*Exercise instructions*: Start with the first line of the material. Repeat each line exactly through the one that contains "Click the Current Strategy heading".

---+---

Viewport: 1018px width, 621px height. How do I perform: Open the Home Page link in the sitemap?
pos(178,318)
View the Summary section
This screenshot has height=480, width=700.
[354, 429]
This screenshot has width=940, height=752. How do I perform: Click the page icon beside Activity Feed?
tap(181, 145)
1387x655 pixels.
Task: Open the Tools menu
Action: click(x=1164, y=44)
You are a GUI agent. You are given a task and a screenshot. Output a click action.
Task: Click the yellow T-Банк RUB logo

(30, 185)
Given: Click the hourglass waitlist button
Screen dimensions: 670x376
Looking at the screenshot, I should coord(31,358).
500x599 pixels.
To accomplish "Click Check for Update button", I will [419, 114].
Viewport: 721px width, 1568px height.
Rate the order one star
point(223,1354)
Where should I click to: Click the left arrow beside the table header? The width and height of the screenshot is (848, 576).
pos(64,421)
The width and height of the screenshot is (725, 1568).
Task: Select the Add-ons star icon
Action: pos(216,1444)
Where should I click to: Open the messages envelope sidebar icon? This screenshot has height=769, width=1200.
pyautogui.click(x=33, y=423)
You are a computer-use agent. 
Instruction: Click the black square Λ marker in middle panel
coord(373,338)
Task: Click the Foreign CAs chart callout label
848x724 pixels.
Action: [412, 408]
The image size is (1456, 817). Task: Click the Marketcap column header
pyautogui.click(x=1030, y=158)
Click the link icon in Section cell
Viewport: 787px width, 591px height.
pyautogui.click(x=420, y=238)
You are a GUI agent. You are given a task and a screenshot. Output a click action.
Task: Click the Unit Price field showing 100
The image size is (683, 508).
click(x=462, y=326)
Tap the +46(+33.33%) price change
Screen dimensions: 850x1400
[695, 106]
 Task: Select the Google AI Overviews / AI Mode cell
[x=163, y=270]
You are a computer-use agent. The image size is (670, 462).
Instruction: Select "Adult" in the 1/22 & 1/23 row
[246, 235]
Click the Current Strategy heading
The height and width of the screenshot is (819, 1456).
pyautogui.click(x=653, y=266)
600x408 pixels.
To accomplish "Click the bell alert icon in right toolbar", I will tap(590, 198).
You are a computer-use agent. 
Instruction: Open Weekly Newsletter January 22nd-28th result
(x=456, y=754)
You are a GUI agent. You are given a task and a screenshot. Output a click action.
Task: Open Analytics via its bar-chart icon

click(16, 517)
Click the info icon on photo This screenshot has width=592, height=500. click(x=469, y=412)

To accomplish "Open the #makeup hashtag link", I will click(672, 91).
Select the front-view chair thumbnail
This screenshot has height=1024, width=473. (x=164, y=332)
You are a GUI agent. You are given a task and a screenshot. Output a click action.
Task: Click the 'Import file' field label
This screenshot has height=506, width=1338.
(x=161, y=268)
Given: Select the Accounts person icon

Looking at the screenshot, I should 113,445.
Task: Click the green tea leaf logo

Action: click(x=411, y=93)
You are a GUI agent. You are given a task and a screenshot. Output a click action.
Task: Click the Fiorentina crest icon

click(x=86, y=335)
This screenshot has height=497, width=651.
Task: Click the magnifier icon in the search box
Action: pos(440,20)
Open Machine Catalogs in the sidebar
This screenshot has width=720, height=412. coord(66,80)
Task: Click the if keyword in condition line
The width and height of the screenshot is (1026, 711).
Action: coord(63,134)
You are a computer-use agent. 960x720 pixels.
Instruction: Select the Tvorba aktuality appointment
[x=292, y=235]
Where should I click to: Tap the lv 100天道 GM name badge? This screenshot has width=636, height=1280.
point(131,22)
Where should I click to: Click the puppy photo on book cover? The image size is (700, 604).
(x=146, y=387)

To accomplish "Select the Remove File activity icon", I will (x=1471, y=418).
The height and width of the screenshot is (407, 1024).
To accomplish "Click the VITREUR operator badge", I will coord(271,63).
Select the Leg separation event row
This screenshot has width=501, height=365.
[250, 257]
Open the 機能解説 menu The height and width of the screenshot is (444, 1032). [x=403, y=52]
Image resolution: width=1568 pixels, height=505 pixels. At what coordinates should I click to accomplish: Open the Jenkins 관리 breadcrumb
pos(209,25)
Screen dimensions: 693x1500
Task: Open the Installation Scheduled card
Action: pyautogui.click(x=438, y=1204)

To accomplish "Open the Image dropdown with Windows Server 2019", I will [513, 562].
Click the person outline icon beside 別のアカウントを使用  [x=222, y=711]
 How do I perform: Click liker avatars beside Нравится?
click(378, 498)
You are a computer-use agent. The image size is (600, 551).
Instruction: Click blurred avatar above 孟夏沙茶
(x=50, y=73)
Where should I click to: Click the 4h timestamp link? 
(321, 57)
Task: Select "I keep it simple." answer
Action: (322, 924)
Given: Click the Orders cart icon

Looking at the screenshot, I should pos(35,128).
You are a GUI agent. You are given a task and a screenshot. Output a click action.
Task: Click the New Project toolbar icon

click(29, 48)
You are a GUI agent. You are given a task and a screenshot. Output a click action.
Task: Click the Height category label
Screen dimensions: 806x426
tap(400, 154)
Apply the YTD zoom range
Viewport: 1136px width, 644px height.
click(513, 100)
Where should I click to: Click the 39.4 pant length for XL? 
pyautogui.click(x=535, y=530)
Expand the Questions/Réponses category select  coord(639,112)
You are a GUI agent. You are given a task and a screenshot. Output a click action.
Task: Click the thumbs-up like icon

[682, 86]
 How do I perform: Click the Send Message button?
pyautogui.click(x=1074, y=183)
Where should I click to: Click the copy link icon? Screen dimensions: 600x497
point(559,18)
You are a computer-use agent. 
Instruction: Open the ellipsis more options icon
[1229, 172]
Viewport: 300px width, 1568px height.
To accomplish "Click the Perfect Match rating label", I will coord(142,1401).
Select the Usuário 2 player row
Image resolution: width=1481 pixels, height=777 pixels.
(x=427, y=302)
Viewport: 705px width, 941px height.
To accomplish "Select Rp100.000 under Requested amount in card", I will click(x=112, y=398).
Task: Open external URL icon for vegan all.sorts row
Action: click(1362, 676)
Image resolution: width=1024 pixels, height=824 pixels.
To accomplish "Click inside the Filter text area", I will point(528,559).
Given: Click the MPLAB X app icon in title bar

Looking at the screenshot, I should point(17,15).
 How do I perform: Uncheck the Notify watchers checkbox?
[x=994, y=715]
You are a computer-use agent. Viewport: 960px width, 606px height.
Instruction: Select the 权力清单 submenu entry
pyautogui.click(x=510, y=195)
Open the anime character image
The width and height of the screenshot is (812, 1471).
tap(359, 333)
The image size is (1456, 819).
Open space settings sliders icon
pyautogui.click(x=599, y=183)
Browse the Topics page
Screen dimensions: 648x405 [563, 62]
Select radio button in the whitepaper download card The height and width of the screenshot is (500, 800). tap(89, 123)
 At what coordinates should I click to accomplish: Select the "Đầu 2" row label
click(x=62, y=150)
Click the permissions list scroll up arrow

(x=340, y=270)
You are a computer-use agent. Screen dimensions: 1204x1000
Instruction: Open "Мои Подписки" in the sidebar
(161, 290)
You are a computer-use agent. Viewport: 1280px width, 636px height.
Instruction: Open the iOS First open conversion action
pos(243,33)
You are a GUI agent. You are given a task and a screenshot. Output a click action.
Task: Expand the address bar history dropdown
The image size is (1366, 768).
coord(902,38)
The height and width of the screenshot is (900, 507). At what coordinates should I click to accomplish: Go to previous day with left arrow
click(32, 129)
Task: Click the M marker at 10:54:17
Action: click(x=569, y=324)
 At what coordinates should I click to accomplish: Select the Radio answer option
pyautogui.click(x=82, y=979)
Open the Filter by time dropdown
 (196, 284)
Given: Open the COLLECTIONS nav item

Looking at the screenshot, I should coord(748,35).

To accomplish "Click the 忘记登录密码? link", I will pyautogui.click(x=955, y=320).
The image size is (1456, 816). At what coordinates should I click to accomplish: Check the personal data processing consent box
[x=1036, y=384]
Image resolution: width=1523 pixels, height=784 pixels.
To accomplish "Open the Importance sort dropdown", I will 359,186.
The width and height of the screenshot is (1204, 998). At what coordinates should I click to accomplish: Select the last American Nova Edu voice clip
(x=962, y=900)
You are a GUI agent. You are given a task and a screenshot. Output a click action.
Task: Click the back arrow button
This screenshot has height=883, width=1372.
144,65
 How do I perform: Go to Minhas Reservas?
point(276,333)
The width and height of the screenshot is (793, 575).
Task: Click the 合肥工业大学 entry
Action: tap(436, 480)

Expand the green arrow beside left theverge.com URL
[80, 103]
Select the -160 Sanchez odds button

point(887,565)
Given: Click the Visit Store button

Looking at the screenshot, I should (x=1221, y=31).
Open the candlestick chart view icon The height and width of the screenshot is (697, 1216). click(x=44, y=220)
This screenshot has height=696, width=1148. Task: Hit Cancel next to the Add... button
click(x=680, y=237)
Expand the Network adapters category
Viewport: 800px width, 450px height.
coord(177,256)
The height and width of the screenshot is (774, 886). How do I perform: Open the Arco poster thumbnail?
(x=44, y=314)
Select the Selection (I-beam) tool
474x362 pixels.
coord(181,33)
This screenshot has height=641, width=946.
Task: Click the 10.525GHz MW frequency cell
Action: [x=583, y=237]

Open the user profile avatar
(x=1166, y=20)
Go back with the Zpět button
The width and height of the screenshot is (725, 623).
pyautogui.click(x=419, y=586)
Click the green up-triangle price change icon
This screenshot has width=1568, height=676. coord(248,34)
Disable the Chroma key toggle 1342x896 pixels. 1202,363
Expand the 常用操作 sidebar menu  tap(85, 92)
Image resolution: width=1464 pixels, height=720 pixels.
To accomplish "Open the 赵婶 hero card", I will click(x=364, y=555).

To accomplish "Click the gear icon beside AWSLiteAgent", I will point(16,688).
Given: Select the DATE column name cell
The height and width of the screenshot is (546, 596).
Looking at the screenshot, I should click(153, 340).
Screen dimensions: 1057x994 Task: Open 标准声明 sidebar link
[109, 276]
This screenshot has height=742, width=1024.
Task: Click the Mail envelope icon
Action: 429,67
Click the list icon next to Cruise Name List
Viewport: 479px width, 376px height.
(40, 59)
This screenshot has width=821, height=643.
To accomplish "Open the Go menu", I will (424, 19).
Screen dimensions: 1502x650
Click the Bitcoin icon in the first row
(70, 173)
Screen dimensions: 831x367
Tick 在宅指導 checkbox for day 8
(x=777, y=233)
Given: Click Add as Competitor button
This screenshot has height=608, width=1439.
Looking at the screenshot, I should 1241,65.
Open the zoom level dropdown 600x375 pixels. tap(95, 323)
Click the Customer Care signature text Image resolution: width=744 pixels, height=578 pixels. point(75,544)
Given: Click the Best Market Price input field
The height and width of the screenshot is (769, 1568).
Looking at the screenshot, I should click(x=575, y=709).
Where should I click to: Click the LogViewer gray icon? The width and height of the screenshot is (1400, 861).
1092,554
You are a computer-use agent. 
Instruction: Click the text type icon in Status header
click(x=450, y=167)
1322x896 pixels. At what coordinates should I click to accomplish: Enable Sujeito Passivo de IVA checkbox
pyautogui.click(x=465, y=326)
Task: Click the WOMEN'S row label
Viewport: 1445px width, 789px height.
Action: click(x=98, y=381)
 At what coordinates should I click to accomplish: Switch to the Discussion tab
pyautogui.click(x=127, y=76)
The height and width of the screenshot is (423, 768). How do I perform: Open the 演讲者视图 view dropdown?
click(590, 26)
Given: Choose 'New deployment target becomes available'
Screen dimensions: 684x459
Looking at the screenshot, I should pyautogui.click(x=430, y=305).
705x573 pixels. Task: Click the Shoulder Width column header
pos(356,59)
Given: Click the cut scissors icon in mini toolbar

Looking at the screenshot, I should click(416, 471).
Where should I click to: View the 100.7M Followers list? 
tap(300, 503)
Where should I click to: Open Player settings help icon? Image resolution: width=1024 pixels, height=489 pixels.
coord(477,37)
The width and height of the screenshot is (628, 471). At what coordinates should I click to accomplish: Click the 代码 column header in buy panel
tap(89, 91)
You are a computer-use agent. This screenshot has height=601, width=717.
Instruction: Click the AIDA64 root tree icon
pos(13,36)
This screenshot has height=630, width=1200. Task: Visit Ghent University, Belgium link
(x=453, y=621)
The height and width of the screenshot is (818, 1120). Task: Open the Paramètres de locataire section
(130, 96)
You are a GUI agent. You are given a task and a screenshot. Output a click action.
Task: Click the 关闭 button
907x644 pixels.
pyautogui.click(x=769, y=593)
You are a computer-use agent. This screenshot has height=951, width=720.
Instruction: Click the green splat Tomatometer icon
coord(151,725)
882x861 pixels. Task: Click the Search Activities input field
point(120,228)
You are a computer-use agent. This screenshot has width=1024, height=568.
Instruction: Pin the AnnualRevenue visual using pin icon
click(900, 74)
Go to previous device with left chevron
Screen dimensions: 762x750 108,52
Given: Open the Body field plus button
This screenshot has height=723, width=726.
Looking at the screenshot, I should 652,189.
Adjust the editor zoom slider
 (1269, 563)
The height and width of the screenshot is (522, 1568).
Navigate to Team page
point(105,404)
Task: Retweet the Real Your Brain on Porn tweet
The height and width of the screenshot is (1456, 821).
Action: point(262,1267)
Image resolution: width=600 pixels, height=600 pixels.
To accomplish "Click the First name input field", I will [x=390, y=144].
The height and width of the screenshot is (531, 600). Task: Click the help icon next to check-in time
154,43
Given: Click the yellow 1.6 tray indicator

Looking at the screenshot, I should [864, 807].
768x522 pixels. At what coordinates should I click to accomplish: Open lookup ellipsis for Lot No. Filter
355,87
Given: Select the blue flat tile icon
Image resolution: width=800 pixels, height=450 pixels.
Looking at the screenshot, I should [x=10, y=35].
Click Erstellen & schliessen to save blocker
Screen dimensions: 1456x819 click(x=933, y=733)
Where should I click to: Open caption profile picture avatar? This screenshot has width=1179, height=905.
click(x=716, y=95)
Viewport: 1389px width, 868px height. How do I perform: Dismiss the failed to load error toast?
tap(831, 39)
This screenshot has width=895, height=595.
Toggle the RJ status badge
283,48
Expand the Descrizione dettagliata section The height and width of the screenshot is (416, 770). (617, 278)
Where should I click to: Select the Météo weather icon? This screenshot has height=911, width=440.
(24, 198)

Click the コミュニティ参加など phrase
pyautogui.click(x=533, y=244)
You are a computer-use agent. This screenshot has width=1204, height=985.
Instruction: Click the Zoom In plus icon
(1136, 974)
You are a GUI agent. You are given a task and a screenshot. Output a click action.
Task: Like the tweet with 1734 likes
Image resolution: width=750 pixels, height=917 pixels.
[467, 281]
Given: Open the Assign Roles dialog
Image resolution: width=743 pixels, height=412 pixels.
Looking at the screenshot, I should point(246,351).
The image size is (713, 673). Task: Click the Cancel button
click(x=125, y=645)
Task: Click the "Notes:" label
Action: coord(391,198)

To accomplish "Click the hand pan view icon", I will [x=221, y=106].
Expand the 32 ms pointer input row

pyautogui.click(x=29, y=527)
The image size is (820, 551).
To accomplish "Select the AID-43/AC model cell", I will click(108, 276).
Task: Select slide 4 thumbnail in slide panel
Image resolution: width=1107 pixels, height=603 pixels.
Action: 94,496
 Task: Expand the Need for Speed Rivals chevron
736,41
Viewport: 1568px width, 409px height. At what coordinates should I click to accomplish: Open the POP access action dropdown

---+---

*Solution to the exercise*:
Viewport: 1018px width, 621px height. How do I perform: Open the Home Page link in the sitemap?
pos(178,318)
View the Summary section
This screenshot has height=480, width=700.
[354, 429]
This screenshot has width=940, height=752. How do I perform: Click the page icon beside Activity Feed?
tap(181, 145)
1387x655 pixels.
Task: Open the Tools menu
Action: click(x=1164, y=44)
You are a GUI agent. You are given a task and a screenshot. Output a click action.
Task: Click the yellow T-Банк RUB logo

(30, 185)
Given: Click the hourglass waitlist button
Screen dimensions: 670x376
Looking at the screenshot, I should coord(31,358).
500x599 pixels.
To accomplish "Click Check for Update button", I will [419, 114].
Viewport: 721px width, 1568px height.
Rate the order one star
point(223,1354)
Where should I click to: Click the left arrow beside the table header? The width and height of the screenshot is (848, 576).
pos(64,421)
The width and height of the screenshot is (725, 1568).
Task: Select the Add-ons star icon
Action: pos(216,1444)
Where should I click to: Open the messages envelope sidebar icon? This screenshot has height=769, width=1200.
pyautogui.click(x=33, y=423)
You are a computer-use agent. 
Instruction: Click the black square Λ marker in middle panel
coord(373,338)
Task: Click the Foreign CAs chart callout label
848x724 pixels.
Action: [412, 408]
The image size is (1456, 817). Task: Click the Marketcap column header
pyautogui.click(x=1030, y=158)
Click the link icon in Section cell
Viewport: 787px width, 591px height.
pyautogui.click(x=420, y=238)
You are a GUI agent. You are given a task and a screenshot. Output a click action.
Task: Click the Unit Price field showing 100
The image size is (683, 508).
click(x=462, y=326)
Tap the +46(+33.33%) price change
Screen dimensions: 850x1400
[695, 106]
 Task: Select the Google AI Overviews / AI Mode cell
[x=163, y=270]
You are a computer-use agent. The image size is (670, 462).
Instruction: Select "Adult" in the 1/22 & 1/23 row
[246, 235]
Click the Current Strategy heading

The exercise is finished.